D’abord, assister au spectacle pour Lulu accompagnée de mon berger allemand de service, Ophelia, m’a rendue tout aussi heureuse qu’anxieuse. J’avais peur d’être jugée pour revenir dans mon monde après tant d’années à vivre en retrait et diminuée. J’avais honte et j’avais peur même si l’histoire de mon viol est loin d’être banale et que je sais que rien n’est de ma faute.

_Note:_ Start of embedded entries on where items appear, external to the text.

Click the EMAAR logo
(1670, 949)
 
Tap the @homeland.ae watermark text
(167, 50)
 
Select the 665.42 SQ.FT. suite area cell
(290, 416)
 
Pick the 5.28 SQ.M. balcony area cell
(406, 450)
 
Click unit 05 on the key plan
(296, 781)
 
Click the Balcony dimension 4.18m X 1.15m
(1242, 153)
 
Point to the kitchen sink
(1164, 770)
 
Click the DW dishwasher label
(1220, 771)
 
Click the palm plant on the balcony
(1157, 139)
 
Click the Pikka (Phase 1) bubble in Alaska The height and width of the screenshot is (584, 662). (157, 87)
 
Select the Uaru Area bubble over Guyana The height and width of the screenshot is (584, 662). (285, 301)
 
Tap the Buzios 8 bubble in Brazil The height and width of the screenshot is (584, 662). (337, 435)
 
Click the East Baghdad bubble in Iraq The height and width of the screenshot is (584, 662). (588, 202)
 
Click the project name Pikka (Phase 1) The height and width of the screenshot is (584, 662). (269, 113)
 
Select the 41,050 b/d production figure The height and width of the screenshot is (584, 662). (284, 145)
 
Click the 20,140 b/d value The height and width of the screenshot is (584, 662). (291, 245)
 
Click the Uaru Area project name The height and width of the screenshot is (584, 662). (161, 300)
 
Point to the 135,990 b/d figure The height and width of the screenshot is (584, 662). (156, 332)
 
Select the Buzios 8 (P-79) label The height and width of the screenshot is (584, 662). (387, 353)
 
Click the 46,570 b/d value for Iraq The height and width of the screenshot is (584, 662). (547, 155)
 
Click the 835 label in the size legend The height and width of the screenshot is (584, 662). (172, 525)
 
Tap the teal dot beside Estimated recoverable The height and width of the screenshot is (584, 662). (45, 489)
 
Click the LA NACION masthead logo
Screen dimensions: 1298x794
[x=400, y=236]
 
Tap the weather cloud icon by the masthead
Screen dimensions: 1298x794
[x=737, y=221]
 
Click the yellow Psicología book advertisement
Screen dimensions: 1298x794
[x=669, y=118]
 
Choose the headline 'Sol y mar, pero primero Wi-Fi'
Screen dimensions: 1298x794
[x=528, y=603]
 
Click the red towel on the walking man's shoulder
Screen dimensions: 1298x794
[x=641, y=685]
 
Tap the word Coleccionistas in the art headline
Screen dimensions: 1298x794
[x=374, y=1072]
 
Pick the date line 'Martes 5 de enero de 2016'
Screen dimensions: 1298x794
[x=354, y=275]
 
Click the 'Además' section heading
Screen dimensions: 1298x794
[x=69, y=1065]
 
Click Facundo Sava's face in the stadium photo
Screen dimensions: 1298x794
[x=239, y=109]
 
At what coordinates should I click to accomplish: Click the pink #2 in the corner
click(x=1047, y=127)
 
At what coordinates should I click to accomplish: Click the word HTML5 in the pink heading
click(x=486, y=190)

Celui qui m’a violée lorsque je venais de donner naissance à mon premier fils est un prédateur sexuel récidiviste qui a fait trois générations de victimes. Il m’a séquestrée et violée en plein midi lors d’un cambriolage sur la rue Saint-Denis. Il venait de s’évader de prison la veille où il y purgeait une peine pour viol et qu’il suivait depuis cinq années un programme de réhabilitation pour délinquants sexuels. À sa deuxième sentence et pour sa deuxième vague de victimes dont je faisais partie, il a écopé de 15 années de prison.. Il a été détenu deux années de plus pour avoir été vilain avec le personnel féminin des établissements de détention. Il est sorti 17 ans plus tard après avoir suivi tous les programmes de réhabilitation pour les délinquants sexuels. Et puis, il a recommencé et fait une troisième génération de victimes que j’ai rencontrées lors de la troisième sentence de Jacques Groleau le 15 novembre 2011.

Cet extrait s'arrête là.